Dad grew up in West Virginia, and I remember him telling me that their house burned down when he was young, leaving his family with only a blanket. However, though they were poor, Grandma was educated enough to have been a schoolteacher before she married. Whether she pushed him or whether he was really that smart, I don’t know, but Dad skipped two grades, landing in high school at the age of twelve.
A couple years later, he dropped out and joined the Navy, serving on a troop carrier in the South Pacific during World War II. He never spoke about the war, though he once told me he was glad they dropped the bomb because he would have been in the first wave in Japan. According to him, that would have meant certain death.
He ended up there anyway after the surrender, and in the Philippines and China too. Just seventeen, he was so skinny that we used his uniform as a Halloween costume when we were kids. (It’s now in the small museum at the Veteran’s Home in Sandusky, where he spent his last years.)
After the war, he returned home, not to West Virginia, but to Massillon, Ohio, where my grandparents had moved. He was graduated from Massillon Washington High School in 1947, then headed back to West Virginia for a quick three-year Bachelor’s Degree, courtesy of the GI bill at Glenville State College.
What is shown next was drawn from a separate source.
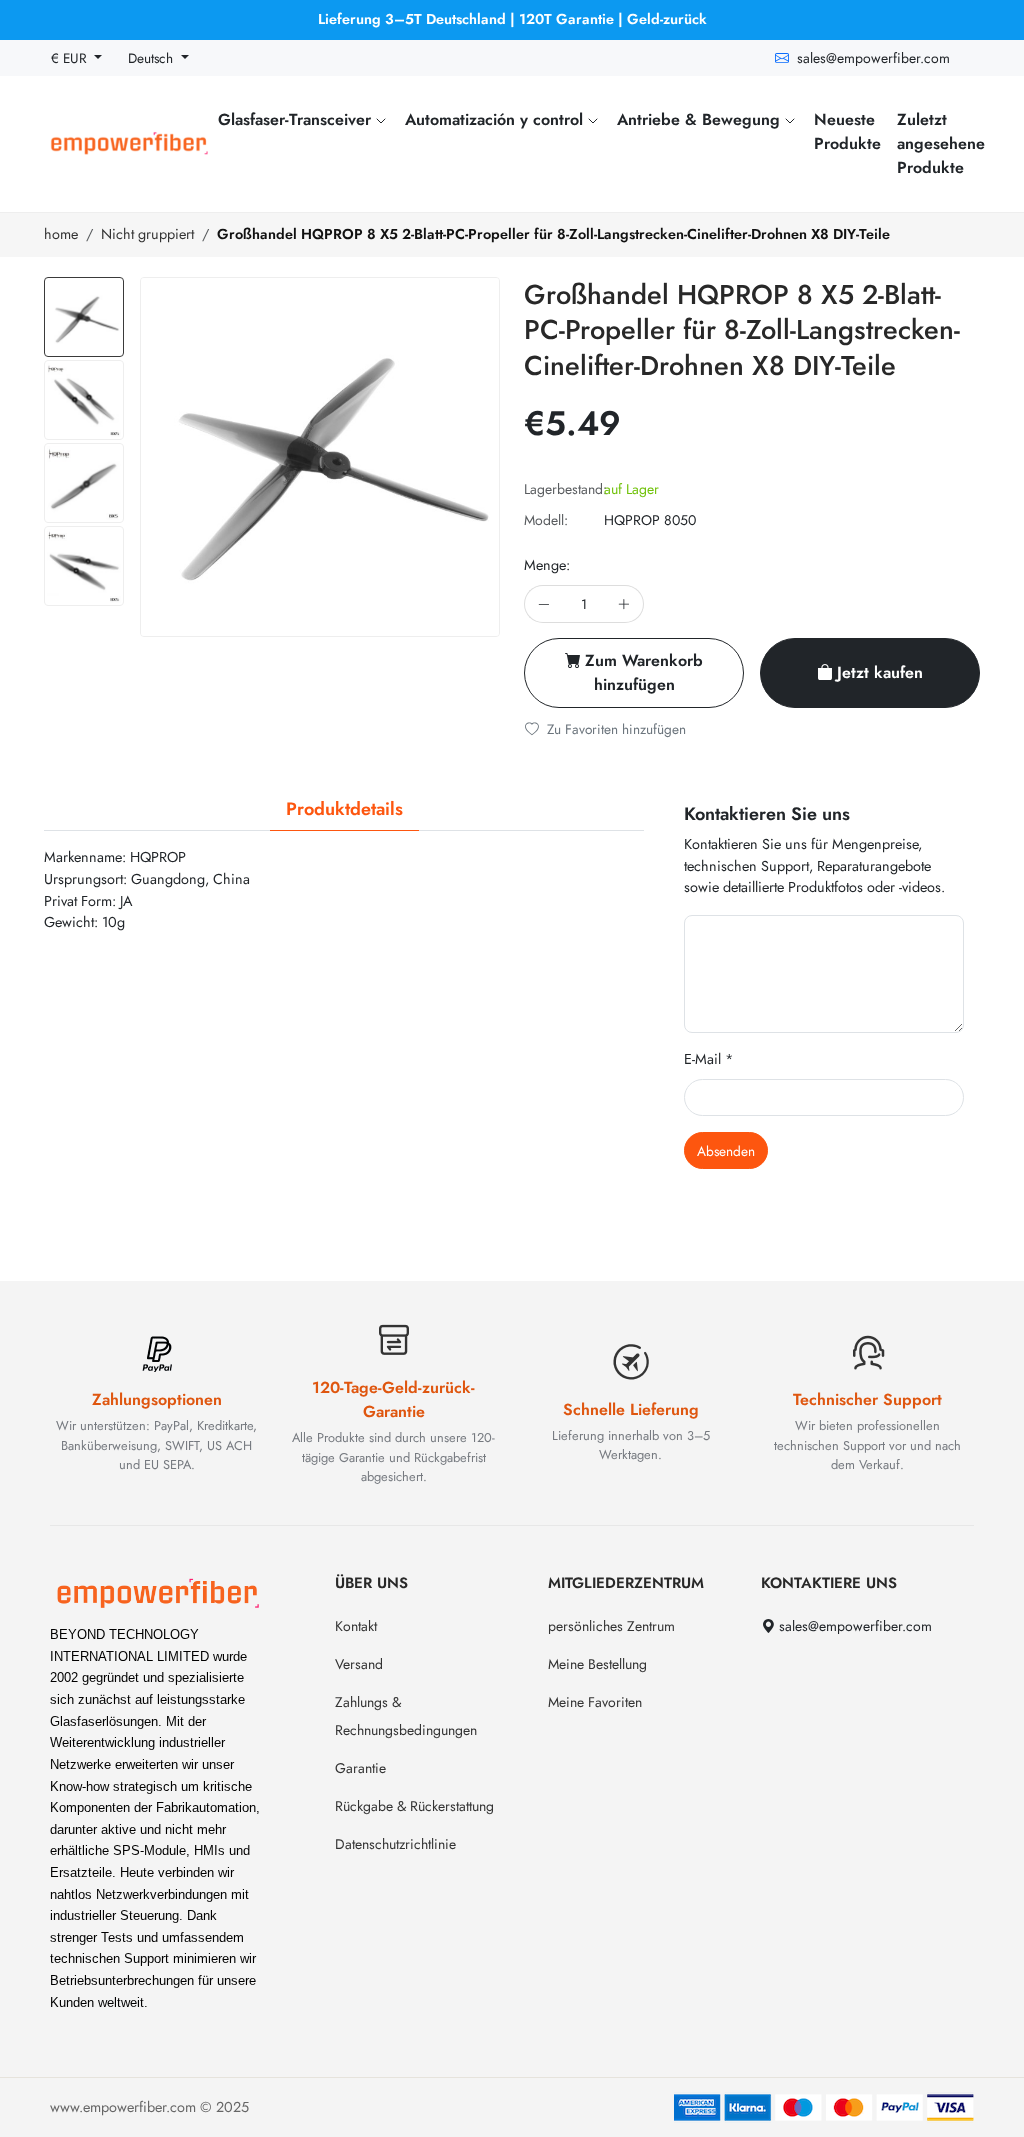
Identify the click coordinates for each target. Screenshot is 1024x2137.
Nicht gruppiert (147, 234)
Dad drank a lot in college, once finishing a six-pack and dumping the bottles outside someone else’s window so he wouldn’t get in trouble. The window turned out to belong to one of the college football players who was then either expelled or kicked off the team.
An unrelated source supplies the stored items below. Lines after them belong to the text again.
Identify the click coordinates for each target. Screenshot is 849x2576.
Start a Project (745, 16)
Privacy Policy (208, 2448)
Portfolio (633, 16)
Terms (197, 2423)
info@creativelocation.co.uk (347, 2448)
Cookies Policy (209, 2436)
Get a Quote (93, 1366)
When Dad told me this story, I asked if he ever admitted they were his beer bottles. He looked at me as if I were nuts and asked, “Are you kidding? The guy would have killed me!”
My father was opinionated, a trait I unfortunately inherited. In many ways, his point of view was traditional. Mine wasn’t, which meant we disagreed a lot. But we always got along, maybe because I never lied to him. Even when I knew he wasn’t going to like what I had to say, I said it anyway, and he respected that.
This kind of standing up for myself was a skill that didn’t come naturally. I learned it from my father, not because he encouraged me to do it, but because if I hadn’t, I’d have ended up living the life he chose for me, rather than my own.
One lesson I didn’t learn, at least until recently, was to understand that just because you are capable of doing something – say taking a certain career path or advancement – didn’t mean you should do it. Dad told me a long time ago that he’d been offered several promotions, which he refused because he was happy where he was.
Dad was not a perfect man, nor was he a perfect father. In truth, I’m not sure there such people exist. However, he was a good man and a loving father, and my siblings and I were blessed to have had him.